Tuesday, November 30, 2010
Federal Subcommittee Examines State Workers Comp Systems
On November 17th a congressional subcommittee looked into and expressed concern about state workers compensation systems. There was testimony taken and written statements provided which reflect what I see as legitimate concerns about many state systems. The link I have provided here takes you to the webpage and from there you can listen to and read much of what was provided. One concern was over the American Medical Association 6th edition for rating permanent impairment. Colorado still uses an older version. The 6th edition deviates from past editions in a significant way including what appears to be a lack of evidence based protocols. In any event more worrisome is the view that over the last 20 years benefits have been reduced and this may have increased other disability claims such as SSDI and SSI claims.

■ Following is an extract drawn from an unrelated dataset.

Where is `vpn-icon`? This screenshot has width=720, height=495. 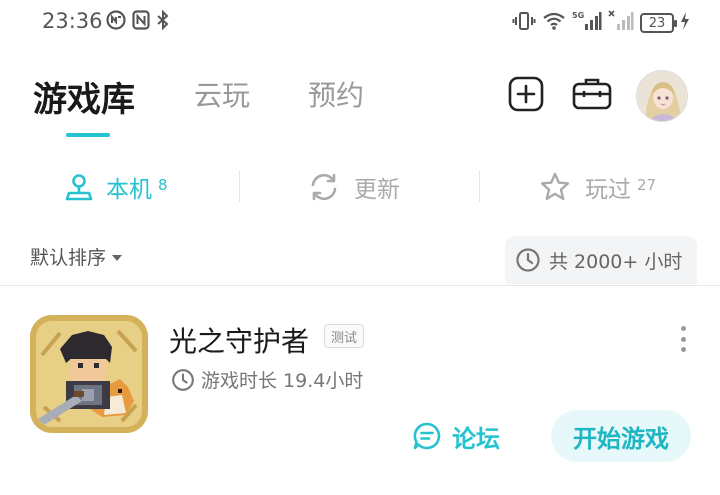
vpn-icon is located at coordinates (116, 22).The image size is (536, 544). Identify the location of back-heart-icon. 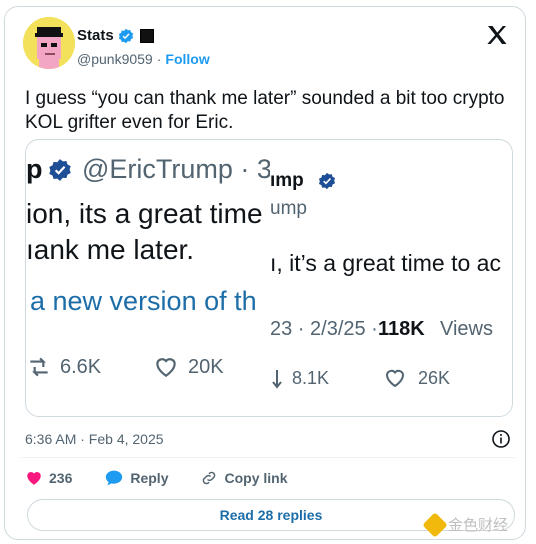
(166, 368).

What was historically intended to help injured workers in an efficient manner has, over time, become inadequate and not equitable. In Colorado you only have to look at the definition of permanent total disability to see how legislation has intentionally sought to cut benefits. At Colorado Revised Statutes 8-40-201(16.5) total disability is defined as being unable to earn any wages in any employment. Does this mean if you can only work a few hours for minimum wage you are not totally disabled? Insurers do so argue that very point and Colorado is tough compared even to Social Security disability. Harsh results? Often but insurers merely use existing Colorado law to keep benefits low. Other areas of controversy are pre-existing conditions or for that matter insurers questioning if work activities are responsible at all. In Colorado nearly 25% of workers comp claims are contested and never admitted without a hearing. Those interested can read the last published figures for the year 2005.